** Tâches et exercices **
(1) Dans l'extrait sur la TVA et le logement outre-mer, sur quoi porte surtout l'amélioration de l'habitat à la Réunion et dans les DOM ?
(2) Poursuivez l'extrait sur la TVA et le logement outre-mer à la suite de sa dernière phrase.

** Extrait choisi **
'''

Une autre difficulté tient au champ d'application de la TVA au taux réduit de
2,1 %. En effet, les règles applicables à certaines réalisations outre-mer
semblent avoir été calquées sur les priorités de la métropole puisqu'elles sont
ciblées sur l'aménagement intérieur de l'habitation. L'amélioration de
l'habitat, à la Réunion et dans les DOM, est au contraire surtout centrée sur
l'extérieur. Ce sont essentiellement des travaux d'extension et de
reconstruction partielle qui doivent être engagés. Or ces travaux n'entrent pas
dans le champ d'application du taux réduit de 2,1 %.
C'est pourquoi je souhaite que vous apportiez une attention toute particulière
à cette question de l'élargissement du champ d'application de la TVA au taux
réduit de 2,1 % afin que celui-ci soit applicable aux travaux d'amélioration de
l'habitat dans les DOM.
Monsieur le secrétaire d'Etat, les crédits consacrés au logement dans le
projet de budget de l'outre-mer sont, c'est vrai, en progression, et vous ne
manquez pas de le souligner. Toutefois, dans ce domaine, qui constitue pourtant
l'une de vos priorités, comme dans les autres, vous ne proposez que des
solutions temporaires qui ne seront d'aucun effet en termes de développement
durable. Les mesures envisagées et les crédits accordés permettront sans doute
quelques améliorations à court terme mais en aucun cas une politique à long
terme.

'''

** Segment de données **

'''

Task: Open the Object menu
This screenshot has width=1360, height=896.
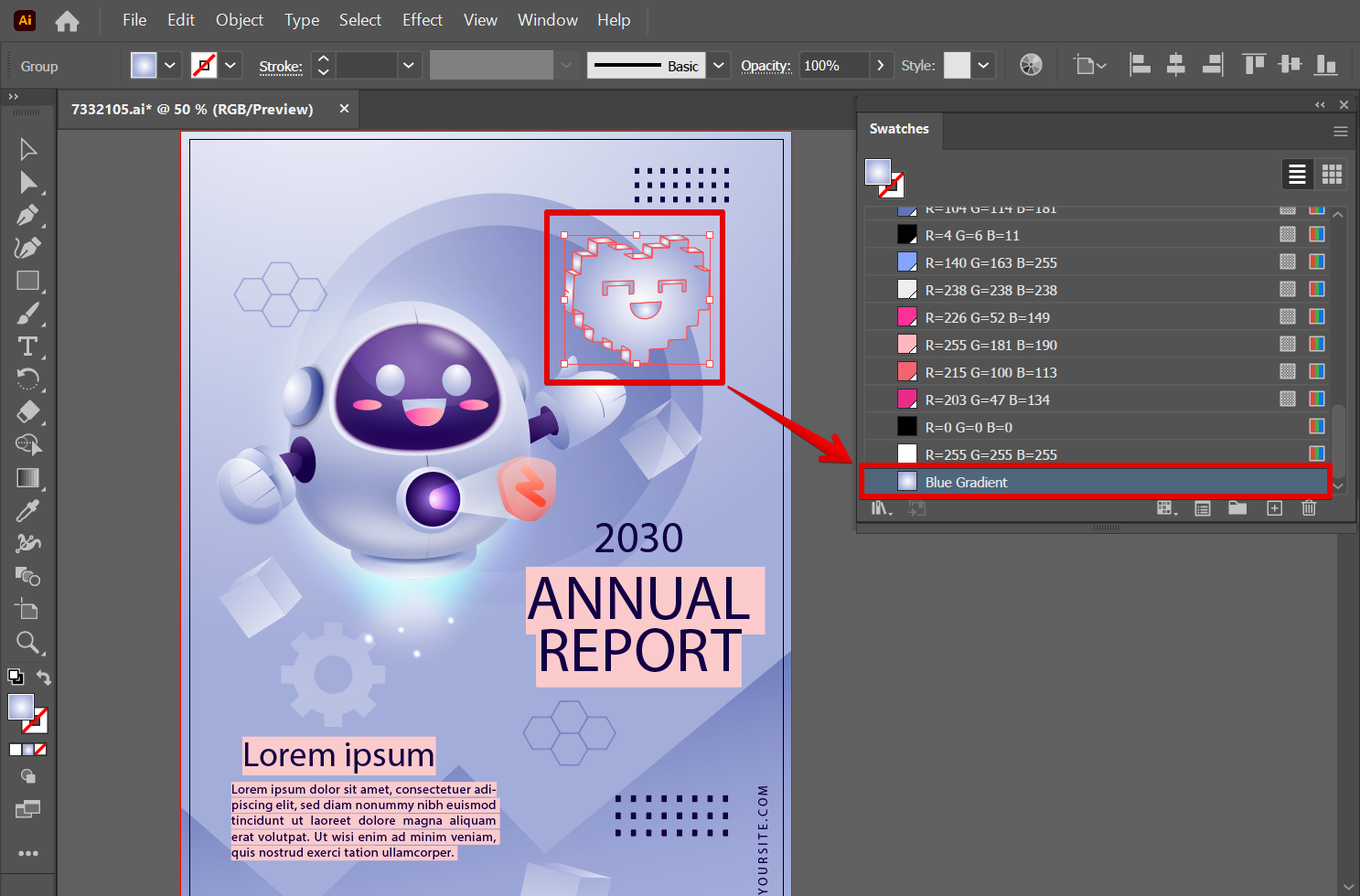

'''

** Réponses par consigne **
(1) Sur l'extérieur, avec essentiellement des travaux d'extension et de reconstruction partielle.

(2)
Pour le logement comme pour l'emploi, les effets d'annonce et les chiffres en
progression cachent mal un manque d'ambition général de la part de votre
gouvernement.
(Applaudissements sur les travées de l'Union centriste, du RPR
et des Républicains et Indépendants, ainsi que sur certaines travées du
RDSE.)
M. le président.
La parole est à M. Loueckhote.
M. Simon Loueckhote.
Monsieur le président, monsieur le secrétaire d'Etat, mes chers collègues, ce
débat budgétaire me donne l'occasion de vous rendre compte de la situation en
Nouvelle-Calédonie.
En juillet 1998 et en mars 1999, la Haute Assemblée a soutenu massivement les
Calédoniens en adoptant la loi constitutionnelle et la loi organique qui leur
permettent de forger leur destin commun.
Depuis lors, la mise en place des institutions nées de l'accord de Nouméa
s'est faite sans difficulté majeure, en dépit de quelques divergences de points
de vue sur leur fonctionnement.
C'est pourquoi, mes chers collègues, je tiens à vous rassurer pleinement sur
l'expression du jeu démocratique au sein de notre archipel et à vous réaffirmer
notre certitude d'avoir choisi la bonne voie.
Grâce à sa stabilité institutionnelle, la Nouvelle-Calédonie peut désormais
non seulement s'efforcer de consolider ses bases économiques, mais aussi
s'engager dans de grands projets de société.
L'un d'eux, dont le principe est inscrit en toutes lettres dans l'accord de
Nouméa, est la couverture sociale généralisée, seul moyen de préserver un
niveau de santé concevable.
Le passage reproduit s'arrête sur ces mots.